The deal, valued at $2.7 billion upfront in cash and potentially up to $400 million in milestone payments, positions Roche to compete with established players like Eli Lilly and Novo Nordisk. Carmot’s pipeline includes CT-388, a dual GLP-1/GIP agonist, which, like Eli Lilly’s Mounjaro and Zepbound products, is set to undergo phase 2 testing for obesity treatment. This strategic move underscores Roche’s interest in the burgeoning market for incretin-modulating obesity therapies, with analysts predicting significant growth to $71 billion within the next decade.

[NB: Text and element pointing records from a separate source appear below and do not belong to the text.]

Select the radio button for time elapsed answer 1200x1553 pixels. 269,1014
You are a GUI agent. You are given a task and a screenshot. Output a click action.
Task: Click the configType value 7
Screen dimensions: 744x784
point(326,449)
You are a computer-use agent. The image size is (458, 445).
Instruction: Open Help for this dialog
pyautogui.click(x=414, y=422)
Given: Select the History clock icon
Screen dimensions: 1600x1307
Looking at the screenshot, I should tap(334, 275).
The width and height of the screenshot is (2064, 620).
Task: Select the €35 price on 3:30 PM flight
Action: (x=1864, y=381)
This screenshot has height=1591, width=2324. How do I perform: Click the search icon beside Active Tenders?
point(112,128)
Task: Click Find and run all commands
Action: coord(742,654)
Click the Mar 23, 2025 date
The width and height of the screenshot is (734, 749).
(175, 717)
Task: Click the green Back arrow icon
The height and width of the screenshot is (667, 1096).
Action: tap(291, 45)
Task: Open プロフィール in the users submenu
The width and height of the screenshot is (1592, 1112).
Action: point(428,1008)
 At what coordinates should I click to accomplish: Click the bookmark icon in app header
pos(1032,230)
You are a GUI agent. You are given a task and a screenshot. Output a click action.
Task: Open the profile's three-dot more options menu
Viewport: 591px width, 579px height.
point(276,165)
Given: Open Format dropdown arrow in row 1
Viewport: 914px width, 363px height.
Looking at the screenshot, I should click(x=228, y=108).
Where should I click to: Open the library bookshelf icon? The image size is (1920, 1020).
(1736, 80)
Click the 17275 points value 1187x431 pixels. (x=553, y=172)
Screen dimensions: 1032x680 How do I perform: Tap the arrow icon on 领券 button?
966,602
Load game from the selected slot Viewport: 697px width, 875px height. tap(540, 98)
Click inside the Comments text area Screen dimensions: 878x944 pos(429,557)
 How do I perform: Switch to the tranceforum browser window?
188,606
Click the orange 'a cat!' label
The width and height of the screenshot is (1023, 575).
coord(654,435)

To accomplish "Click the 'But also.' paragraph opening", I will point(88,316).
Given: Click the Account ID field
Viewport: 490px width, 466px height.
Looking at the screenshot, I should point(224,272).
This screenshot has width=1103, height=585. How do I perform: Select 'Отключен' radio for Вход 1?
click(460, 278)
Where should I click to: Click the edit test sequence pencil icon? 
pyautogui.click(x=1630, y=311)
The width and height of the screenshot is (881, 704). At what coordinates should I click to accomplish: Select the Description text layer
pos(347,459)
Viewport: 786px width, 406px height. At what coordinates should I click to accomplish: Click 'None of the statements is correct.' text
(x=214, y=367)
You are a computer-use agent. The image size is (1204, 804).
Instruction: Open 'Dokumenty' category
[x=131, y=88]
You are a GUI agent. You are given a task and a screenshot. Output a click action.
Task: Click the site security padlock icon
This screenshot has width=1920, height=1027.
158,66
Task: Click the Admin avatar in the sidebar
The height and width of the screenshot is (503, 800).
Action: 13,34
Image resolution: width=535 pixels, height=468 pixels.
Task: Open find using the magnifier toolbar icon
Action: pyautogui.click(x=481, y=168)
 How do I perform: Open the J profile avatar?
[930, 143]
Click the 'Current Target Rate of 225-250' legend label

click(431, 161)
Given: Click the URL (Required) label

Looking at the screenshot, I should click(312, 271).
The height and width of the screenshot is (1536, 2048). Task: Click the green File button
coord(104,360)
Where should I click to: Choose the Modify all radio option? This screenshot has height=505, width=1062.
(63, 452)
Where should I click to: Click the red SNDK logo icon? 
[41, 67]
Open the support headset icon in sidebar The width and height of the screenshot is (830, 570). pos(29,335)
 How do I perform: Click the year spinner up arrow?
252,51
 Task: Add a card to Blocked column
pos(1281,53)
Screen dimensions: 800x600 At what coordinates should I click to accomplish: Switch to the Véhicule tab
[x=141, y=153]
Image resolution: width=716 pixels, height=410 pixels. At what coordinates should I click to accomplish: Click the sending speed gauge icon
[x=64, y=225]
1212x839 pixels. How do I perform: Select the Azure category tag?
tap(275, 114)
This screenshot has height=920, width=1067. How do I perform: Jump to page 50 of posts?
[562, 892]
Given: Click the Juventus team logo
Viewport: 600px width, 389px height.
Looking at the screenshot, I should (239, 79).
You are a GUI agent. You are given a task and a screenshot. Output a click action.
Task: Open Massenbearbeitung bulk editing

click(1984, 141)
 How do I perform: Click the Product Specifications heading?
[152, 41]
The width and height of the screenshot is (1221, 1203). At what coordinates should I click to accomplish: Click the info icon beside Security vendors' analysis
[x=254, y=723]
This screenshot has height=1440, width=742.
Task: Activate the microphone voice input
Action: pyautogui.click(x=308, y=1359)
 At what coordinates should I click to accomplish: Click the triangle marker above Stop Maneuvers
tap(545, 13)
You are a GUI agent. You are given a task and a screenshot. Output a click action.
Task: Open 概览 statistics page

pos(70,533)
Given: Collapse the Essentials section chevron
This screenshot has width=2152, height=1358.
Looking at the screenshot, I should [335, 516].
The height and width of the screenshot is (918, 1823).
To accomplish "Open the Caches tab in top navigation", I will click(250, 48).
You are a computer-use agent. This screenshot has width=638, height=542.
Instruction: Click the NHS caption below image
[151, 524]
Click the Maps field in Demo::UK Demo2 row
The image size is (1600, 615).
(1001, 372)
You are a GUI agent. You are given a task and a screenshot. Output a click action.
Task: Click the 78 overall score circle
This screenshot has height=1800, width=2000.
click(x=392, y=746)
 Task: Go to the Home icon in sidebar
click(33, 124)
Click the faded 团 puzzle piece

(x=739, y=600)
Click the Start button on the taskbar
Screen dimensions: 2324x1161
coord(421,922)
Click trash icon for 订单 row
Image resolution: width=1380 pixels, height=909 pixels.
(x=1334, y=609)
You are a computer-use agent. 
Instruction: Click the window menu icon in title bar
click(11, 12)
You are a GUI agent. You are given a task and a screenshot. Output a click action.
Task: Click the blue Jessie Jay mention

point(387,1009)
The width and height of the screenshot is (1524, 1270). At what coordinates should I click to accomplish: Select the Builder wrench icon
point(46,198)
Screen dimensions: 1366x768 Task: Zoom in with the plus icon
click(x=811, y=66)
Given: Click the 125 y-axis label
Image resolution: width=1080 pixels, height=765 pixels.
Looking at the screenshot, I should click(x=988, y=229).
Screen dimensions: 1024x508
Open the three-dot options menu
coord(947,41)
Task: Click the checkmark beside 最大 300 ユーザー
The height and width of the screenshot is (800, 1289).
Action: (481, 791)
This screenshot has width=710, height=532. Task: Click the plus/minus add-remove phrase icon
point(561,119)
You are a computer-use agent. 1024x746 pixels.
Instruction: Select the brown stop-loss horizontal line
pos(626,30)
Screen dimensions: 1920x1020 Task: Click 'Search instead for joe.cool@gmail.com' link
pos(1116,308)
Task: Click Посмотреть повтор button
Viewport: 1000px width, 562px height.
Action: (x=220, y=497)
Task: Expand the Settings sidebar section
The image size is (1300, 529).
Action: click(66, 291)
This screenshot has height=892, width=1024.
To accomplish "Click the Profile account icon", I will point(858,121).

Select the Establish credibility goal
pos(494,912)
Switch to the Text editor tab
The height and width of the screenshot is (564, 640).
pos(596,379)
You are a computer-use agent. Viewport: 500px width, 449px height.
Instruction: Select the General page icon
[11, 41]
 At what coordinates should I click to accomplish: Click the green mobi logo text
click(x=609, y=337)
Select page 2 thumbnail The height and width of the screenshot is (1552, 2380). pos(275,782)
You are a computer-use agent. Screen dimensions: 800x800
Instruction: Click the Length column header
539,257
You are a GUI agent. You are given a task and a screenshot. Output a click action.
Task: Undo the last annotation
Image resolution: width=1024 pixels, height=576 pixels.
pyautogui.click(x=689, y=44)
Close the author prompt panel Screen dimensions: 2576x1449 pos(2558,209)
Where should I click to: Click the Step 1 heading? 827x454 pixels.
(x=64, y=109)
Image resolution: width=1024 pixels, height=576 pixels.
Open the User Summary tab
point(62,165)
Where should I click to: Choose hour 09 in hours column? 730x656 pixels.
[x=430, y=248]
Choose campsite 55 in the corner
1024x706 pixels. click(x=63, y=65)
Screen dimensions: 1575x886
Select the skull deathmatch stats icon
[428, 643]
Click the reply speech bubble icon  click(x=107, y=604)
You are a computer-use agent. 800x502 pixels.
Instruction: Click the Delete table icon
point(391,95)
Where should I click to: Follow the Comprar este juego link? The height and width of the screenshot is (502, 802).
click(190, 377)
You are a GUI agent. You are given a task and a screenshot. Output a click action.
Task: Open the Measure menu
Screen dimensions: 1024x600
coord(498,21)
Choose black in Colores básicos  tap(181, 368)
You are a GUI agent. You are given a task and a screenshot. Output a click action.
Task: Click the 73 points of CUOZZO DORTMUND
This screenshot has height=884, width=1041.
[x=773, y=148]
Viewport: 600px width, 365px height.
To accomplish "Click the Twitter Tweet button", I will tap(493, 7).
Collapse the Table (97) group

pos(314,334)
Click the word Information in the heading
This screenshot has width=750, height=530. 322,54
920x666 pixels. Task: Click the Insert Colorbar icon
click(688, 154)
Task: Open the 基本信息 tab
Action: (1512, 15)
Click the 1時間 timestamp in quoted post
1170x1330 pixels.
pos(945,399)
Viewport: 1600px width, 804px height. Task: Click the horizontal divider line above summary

Carmot’s portfolio also features CT-868, a dual GLP-1/GIP agonist in phase 2 testing for treating type 1 diabetes patients with obesity, and CT-996, a once-daily oral GLP-1 receptor agonist in phase 1 as a potential obesity therapy. Roche, traditionally not a major player in the diabetes and metabolic disorders category, aims to leverage Carmot’s assets to tap into the increasing demand for weight-centric approaches to cardiovascular and metabolic diseases.
The acquisition provides Roche with exclusive access to Carmot’s Chemotype Evolution discovery platform, strengthening its research and development efforts in these therapeutic areas. Carmot’s lead asset, CT-388, has demonstrated promising results in phase 1 trials, showing statistically significant weight loss and improvements in oral glucose tolerance testing. Roche plans to explore combinations with its existing pipeline candidates, such as muscle-preserving drugs like GYM329. The move aligns with Roche’s commitment to addressing the global health burden of obesity and related diseases, offering potential improvements to patient care and outcomes.